### Required action
Take the line containing "Task: Open the add-ons puzzle icon" and all lines after it, through the end of the material, and repeat them exactly, pictures left out.

### Data extract
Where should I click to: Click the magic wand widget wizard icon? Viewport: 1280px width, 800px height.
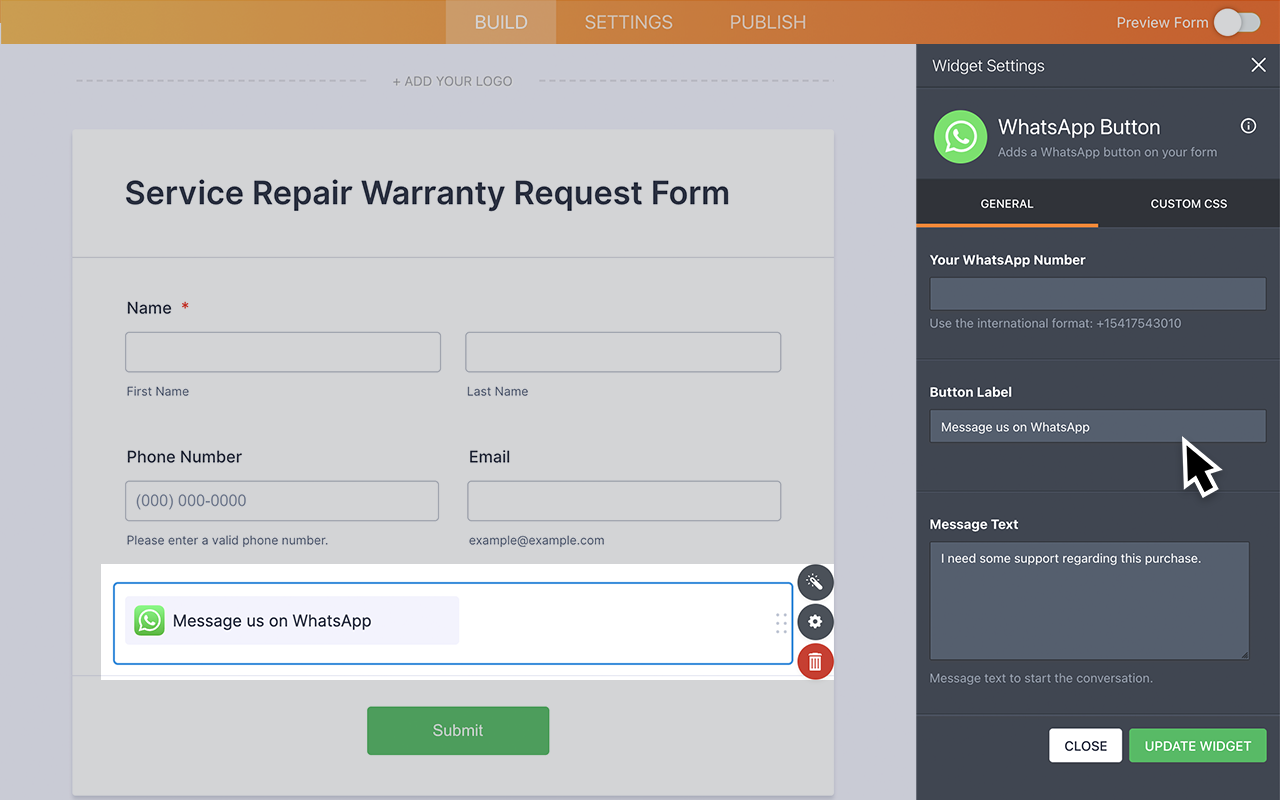click(x=815, y=582)

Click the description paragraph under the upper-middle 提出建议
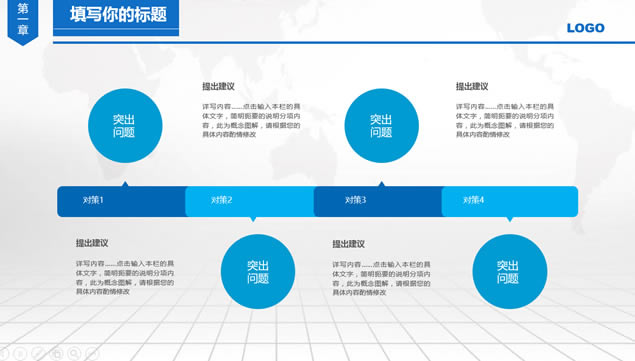251,120
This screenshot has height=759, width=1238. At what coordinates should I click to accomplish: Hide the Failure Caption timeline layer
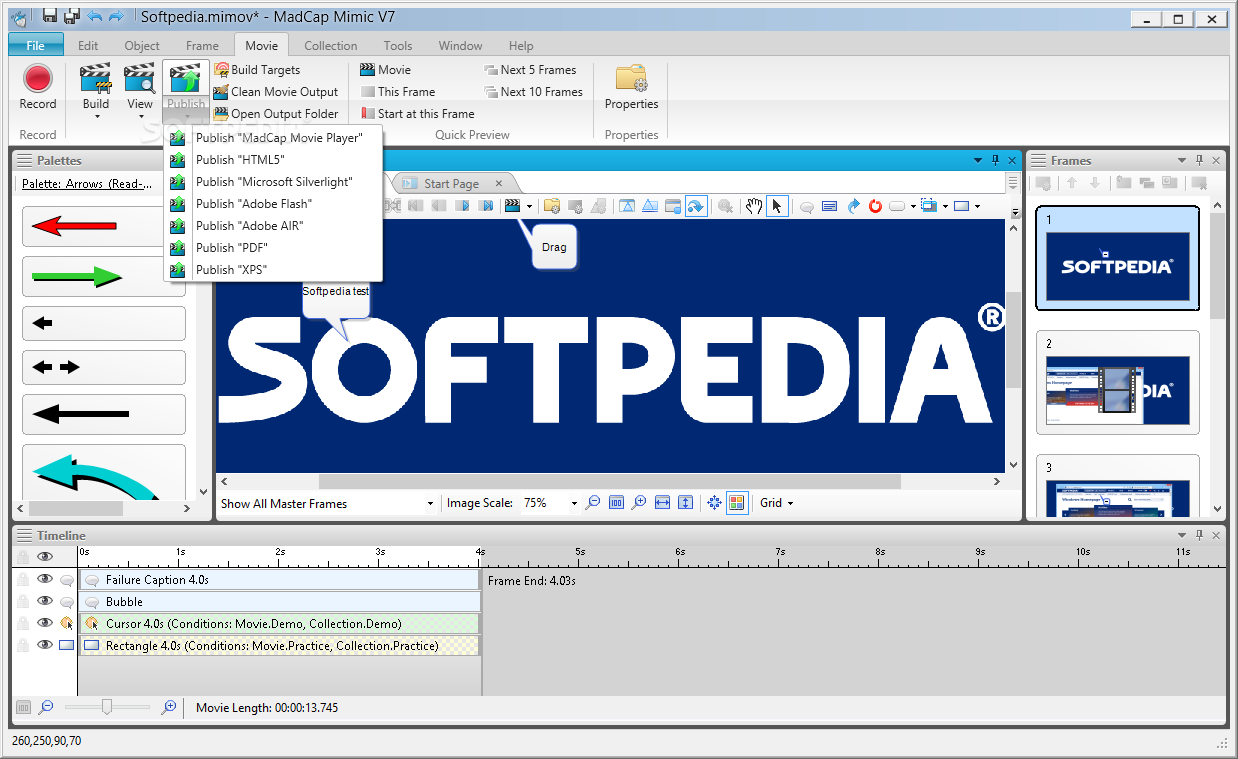point(44,579)
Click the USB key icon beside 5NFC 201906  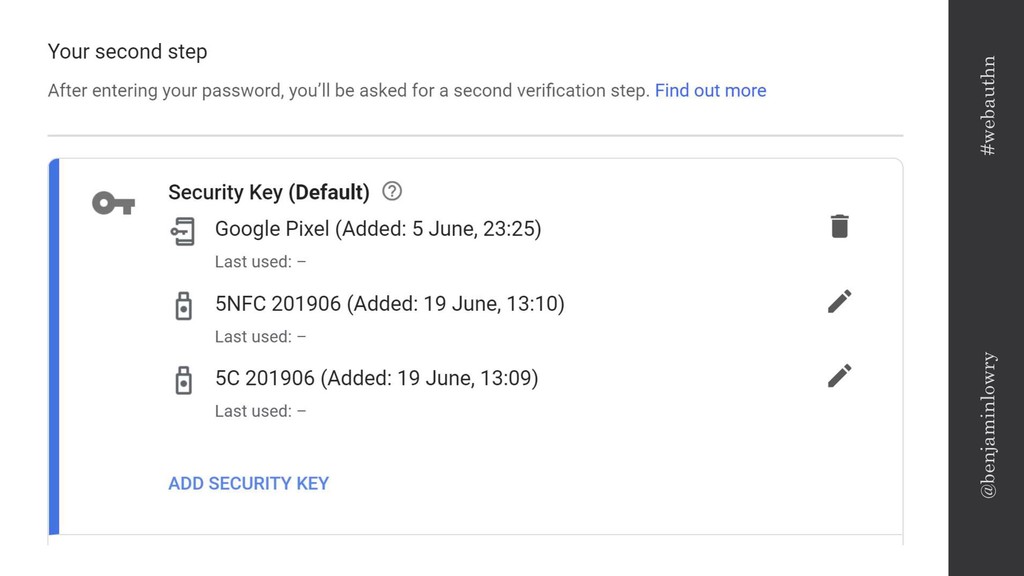[183, 305]

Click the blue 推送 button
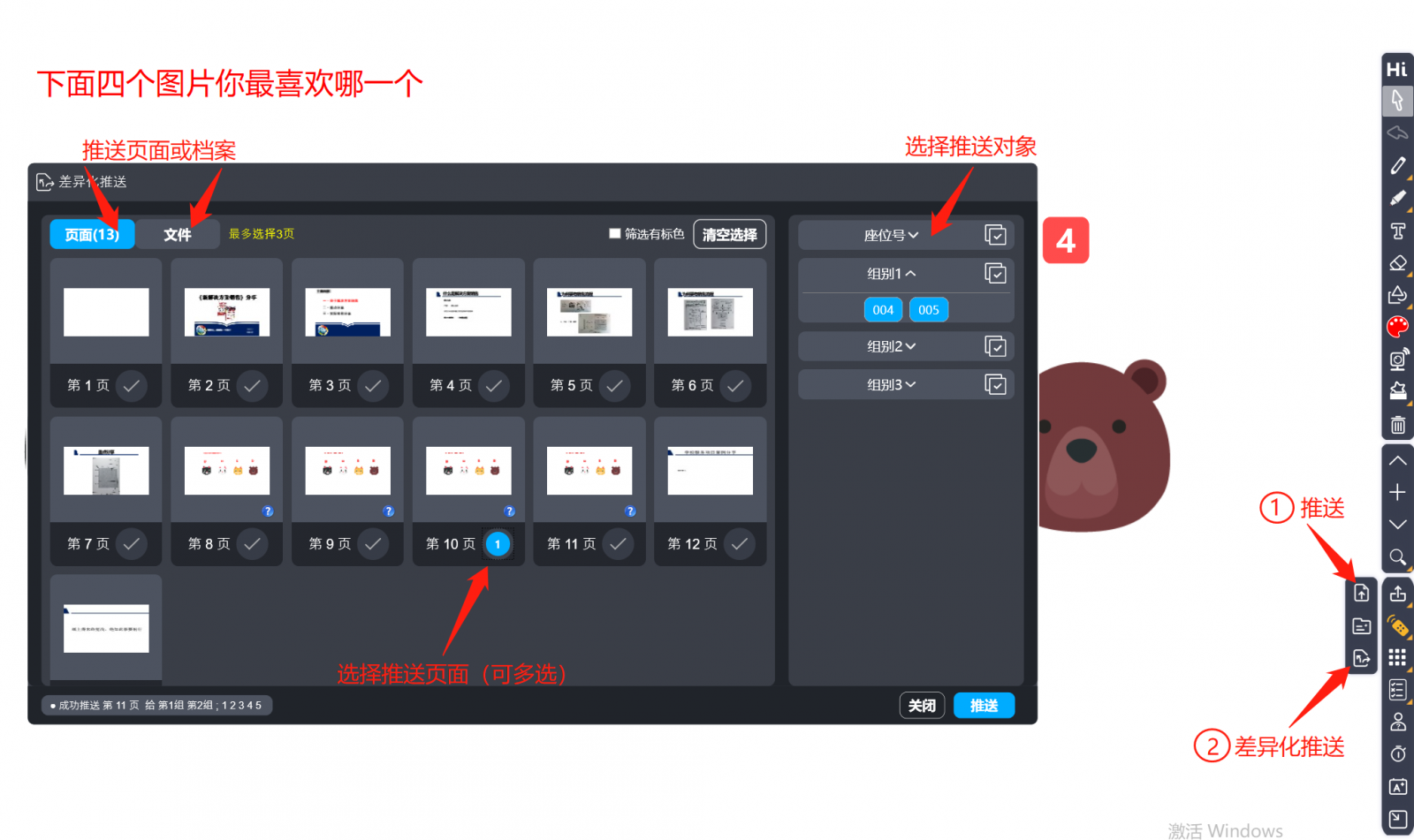[984, 705]
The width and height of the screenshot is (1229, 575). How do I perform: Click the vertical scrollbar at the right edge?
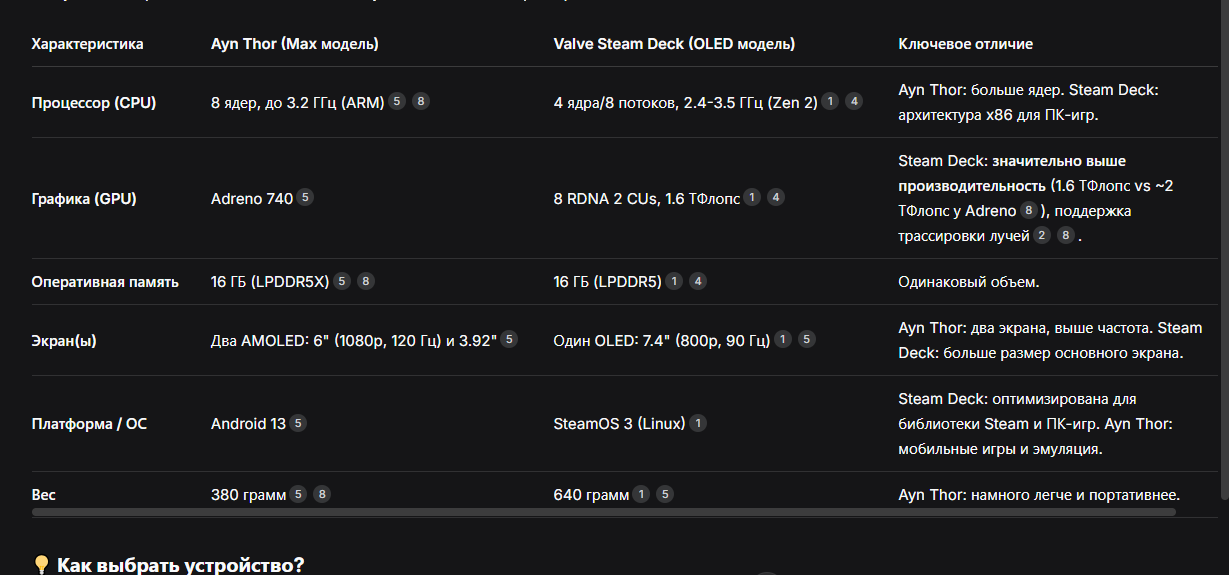pos(1224,250)
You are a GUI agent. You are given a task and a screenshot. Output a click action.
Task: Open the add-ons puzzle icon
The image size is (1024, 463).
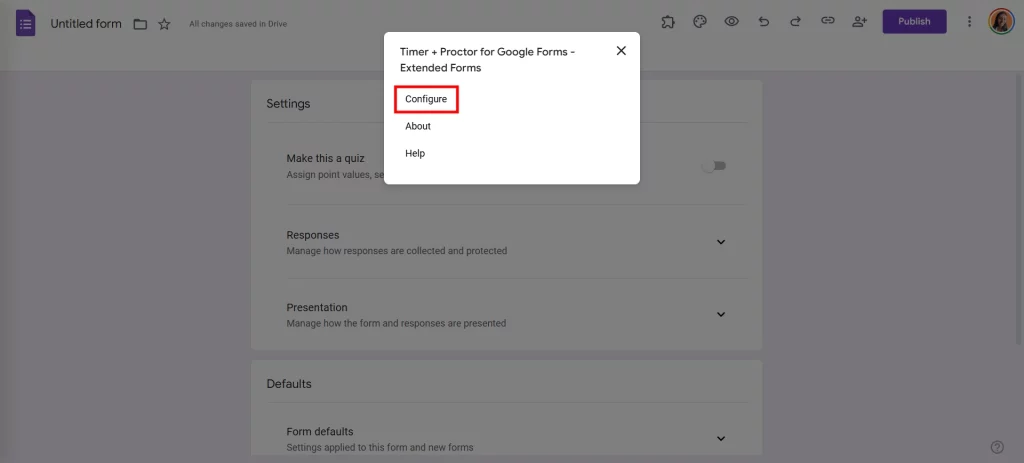point(668,21)
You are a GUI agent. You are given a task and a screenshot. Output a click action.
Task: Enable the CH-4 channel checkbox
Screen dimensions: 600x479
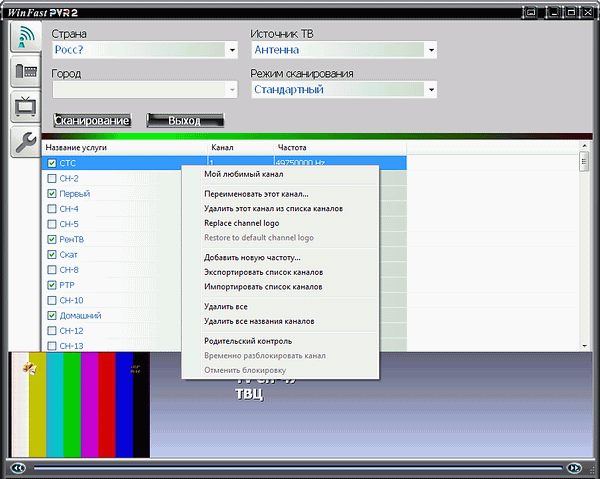click(x=51, y=209)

### Written reply
Task: Open the add-ons puzzle icon
The image size is (1024, 463).
point(668,21)
You are a GUI agent. You are given a task and a screenshot. Output a click action.
Task: Enable the CH-4 channel checkbox
Screen dimensions: 600x479
click(x=51, y=209)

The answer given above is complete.